**Exercise requirements**: Reproduce the following data verbatim, keeping every line in its original order and form.
★ ★ ★ ★
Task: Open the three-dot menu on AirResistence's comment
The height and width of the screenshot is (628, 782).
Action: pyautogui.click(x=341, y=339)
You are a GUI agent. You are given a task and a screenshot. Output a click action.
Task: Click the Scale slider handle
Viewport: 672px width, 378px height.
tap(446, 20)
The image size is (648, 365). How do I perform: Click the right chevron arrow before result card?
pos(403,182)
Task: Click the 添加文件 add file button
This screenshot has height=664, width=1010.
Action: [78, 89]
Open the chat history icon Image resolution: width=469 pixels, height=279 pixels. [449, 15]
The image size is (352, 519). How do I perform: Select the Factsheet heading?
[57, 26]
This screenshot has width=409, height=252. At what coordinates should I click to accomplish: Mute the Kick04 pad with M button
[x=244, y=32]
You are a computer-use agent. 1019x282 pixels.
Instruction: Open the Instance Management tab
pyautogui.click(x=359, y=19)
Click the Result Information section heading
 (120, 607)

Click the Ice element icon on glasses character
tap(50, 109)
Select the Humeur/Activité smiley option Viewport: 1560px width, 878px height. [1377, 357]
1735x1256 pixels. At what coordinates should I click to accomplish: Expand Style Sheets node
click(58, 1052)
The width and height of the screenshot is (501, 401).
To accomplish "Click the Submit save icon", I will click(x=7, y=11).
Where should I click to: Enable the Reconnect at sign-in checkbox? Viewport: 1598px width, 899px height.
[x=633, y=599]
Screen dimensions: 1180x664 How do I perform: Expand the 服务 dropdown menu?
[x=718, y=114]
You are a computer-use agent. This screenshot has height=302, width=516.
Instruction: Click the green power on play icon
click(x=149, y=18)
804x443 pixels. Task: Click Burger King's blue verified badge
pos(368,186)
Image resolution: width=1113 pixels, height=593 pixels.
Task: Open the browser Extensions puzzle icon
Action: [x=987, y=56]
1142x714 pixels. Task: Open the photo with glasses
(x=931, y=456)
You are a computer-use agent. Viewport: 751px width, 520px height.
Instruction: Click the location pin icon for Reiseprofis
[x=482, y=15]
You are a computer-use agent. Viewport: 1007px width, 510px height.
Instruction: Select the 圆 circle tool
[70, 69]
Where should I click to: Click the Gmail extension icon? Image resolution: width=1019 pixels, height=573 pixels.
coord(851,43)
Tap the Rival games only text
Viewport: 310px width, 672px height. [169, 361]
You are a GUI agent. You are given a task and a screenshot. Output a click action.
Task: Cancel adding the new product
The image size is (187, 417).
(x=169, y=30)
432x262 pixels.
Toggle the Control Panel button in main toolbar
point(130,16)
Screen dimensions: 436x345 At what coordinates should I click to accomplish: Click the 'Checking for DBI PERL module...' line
★ ★ ★ ★
**Exercise response**:
Task: Open the three-dot menu on AirResistence's comment
The height and width of the screenshot is (628, 782).
Action: pyautogui.click(x=341, y=339)
You are a GUI agent. You are given a task and a screenshot. Output a click action.
Task: Click the Scale slider handle
Viewport: 672px width, 378px height.
tap(446, 20)
The image size is (648, 365). How do I perform: Click the right chevron arrow before result card?
pos(403,182)
Task: Click the 添加文件 add file button
This screenshot has height=664, width=1010.
Action: [78, 89]
Open the chat history icon Image resolution: width=469 pixels, height=279 pixels. [449, 15]
The image size is (352, 519). How do I perform: Select the Factsheet heading?
[57, 26]
This screenshot has width=409, height=252. At what coordinates should I click to accomplish: Mute the Kick04 pad with M button
[x=244, y=32]
You are a computer-use agent. 1019x282 pixels.
Instruction: Open the Instance Management tab
pyautogui.click(x=359, y=19)
Click the Result Information section heading
 (120, 607)

Click the Ice element icon on glasses character
tap(50, 109)
Select the Humeur/Activité smiley option Viewport: 1560px width, 878px height. [1377, 357]
1735x1256 pixels. At what coordinates should I click to accomplish: Expand Style Sheets node
click(58, 1052)
The width and height of the screenshot is (501, 401).
To accomplish "Click the Submit save icon", I will click(x=7, y=11).
Where should I click to: Enable the Reconnect at sign-in checkbox? Viewport: 1598px width, 899px height.
[x=633, y=599]
Screen dimensions: 1180x664 How do I perform: Expand the 服务 dropdown menu?
[x=718, y=114]
You are a computer-use agent. This screenshot has height=302, width=516.
Instruction: Click the green power on play icon
click(x=149, y=18)
804x443 pixels. Task: Click Burger King's blue verified badge
pos(368,186)
Image resolution: width=1113 pixels, height=593 pixels.
Task: Open the browser Extensions puzzle icon
Action: [x=987, y=56]
1142x714 pixels. Task: Open the photo with glasses
(x=931, y=456)
You are a computer-use agent. Viewport: 751px width, 520px height.
Instruction: Click the location pin icon for Reiseprofis
[x=482, y=15]
You are a computer-use agent. Viewport: 1007px width, 510px height.
Instruction: Select the 圆 circle tool
[70, 69]
Where should I click to: Click the Gmail extension icon? Image resolution: width=1019 pixels, height=573 pixels.
coord(851,43)
Tap the Rival games only text
Viewport: 310px width, 672px height. [169, 361]
You are a GUI agent. You are given a task and a screenshot. Output a click action.
Task: Cancel adding the new product
The image size is (187, 417).
(x=169, y=30)
432x262 pixels.
Toggle the Control Panel button in main toolbar
point(130,16)
Screen dimensions: 436x345 At what coordinates should I click to accomplish: Click the 'Checking for DBI PERL module...' line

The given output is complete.